Am 17.10.2013 strahlte der WDR eine Sendung dazu aus (abzurufen in der WDR-Mediathek). Zunächst wurde ein an Atze Schröder erinnernder sympathischer junger Syrer befragt, der als Flüchtling vor dem Bürgerkrieg nach Deutschland gekommen war und nun in Bonn Deutsch lernt. Obwohl er aus Syrien ja so einiges gewohnt sein dürfte, fühlt selbst er sich in Tannenbusch unsicher. Der Schulleiter bekräftigte, dass die No-Go-Karte sich aus den Berichten hunderter von Schülern speiste und zeigte das schriftliche Referat einer Koreanerin, die schildert, wie sie in einem Bonner Problemviertel regelmäßig belästigt wird. Der WDR fragte auch ein paar mehr oder weniger zufällig daherlaufende Passanten in den betroffenen No-Go-Areas. Eine junge Mutter aus Beuel-Ost bestätigte, dass es hier immer mehr Verbrechen gebe und sie Angst um ihre Kinder habe. Doch ein älterer Herr, der bei Tageslicht in der Godesberger Fußgängerzone befragt wurde und dem äußeren Anschein nach eher im Villenviertel wohnt und vormittags nur kurz zum Einkaufen in die Godesberger Innenstadt kommt, meinte, diese Karte sei eine Unverschämtheit und daran sei überhaupt nichts wahr.

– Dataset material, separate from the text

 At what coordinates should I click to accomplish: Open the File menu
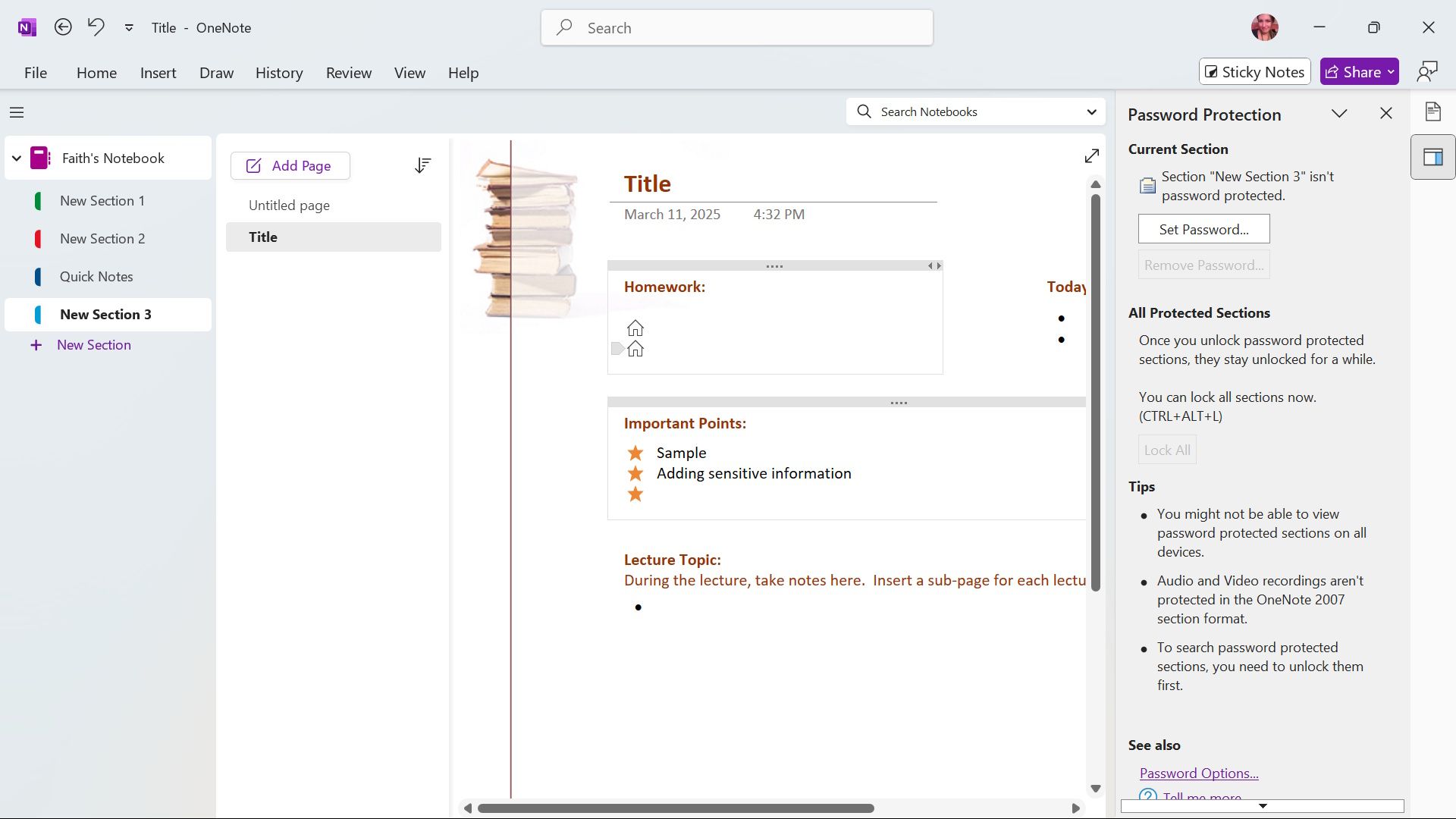(x=36, y=73)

Eine andere Befragte wiegelte auch ab und meinte, in anderen Bonner Stadtteilen sei es doch noch viel schlimmer. Schließlich kam die Bonner Integrationsbeauftragte Coletta Manemann zu Wort: Die No-Go-Karte sei nicht hilfreich, weil sie in nicht rot eingezeichneten Stadtteilen ein falsches Sicherheitsgefühl erzeuge. Nach dieser Logik solle man die unbedarften Bonner Bürger und Gaststudenten ruhig in ihr Verderben schicken, da sie sich sonst in den weniger bereicherten Stadtteilen zu sicher fühlen und auf die Idee kommen könnten, die dort anzutreffenden Problem-Migranten mit Muslimhintergrund wollten nur spielen. Im Großen und Ganzen bestätigte der Bericht somit, wenn auch teilweise unfreiwillig, die Einschätzung der ausländischen Sprachschüler darüber, wo man in Bonn besser nicht hinziehen sollte.

Die Bild-Druckausgabe (siehe Aufmacher oben) mit dem Lokalteil für Köln und Bonn brachte die Story am 18.10.13 unter dem Titel „Ausländer fühlen sich von Ausländern bedroht“. Eigentlich hätte die Schlagzeile heißen müssen „friedliche Ausländer mit Bildungshintergrund fühlen sich von aggressiven Ausländern mit zumeist Muslimhintergrund bedroht“. Im Gegensatz zum WDR betont BILD wenigstens, dass nach Angaben der Sprachstudenten nicht etwa Neo-Nazis, sondern meist Problemjugendliche mit Migrationshintergrund für die Zustände verantwortlich sind. Der Bonner Oberbürgermeister Nimptsch hält jedoch tapfer dagegen: Tausende UN-Mitarbeiter hätten Bonn als freundliche, liebenswerte und sichere Stadt erlebt. Ob die wohl in den heruntergekommenen Absteigen in Tannenbusch-Mitte oder Beuel-Ost wohnen? Vielleicht waren die UN-Leute ja mal vormittags zum Koma-Shoppen in der Godesberger Fußgängerzone, so wie auch sommers Heerscharen weiblicher und schwarzummantelter Saudi-Schattenwesen mit Gucci-Tasche, diamantbesetztem Handy und Klinik-Abo. Und vielleicht sollten bürgerkriegserfahrene Sprachschüler mal mit Frau Manemann und Herrn Nimpsch spätabends in Auerberg, Tannenbusch-Mitte oder Medinghoven ausgehen, damit die Stadtoberen zur Abwechslung mal aus ihrer rosaroten Parallelwelt herauskommen.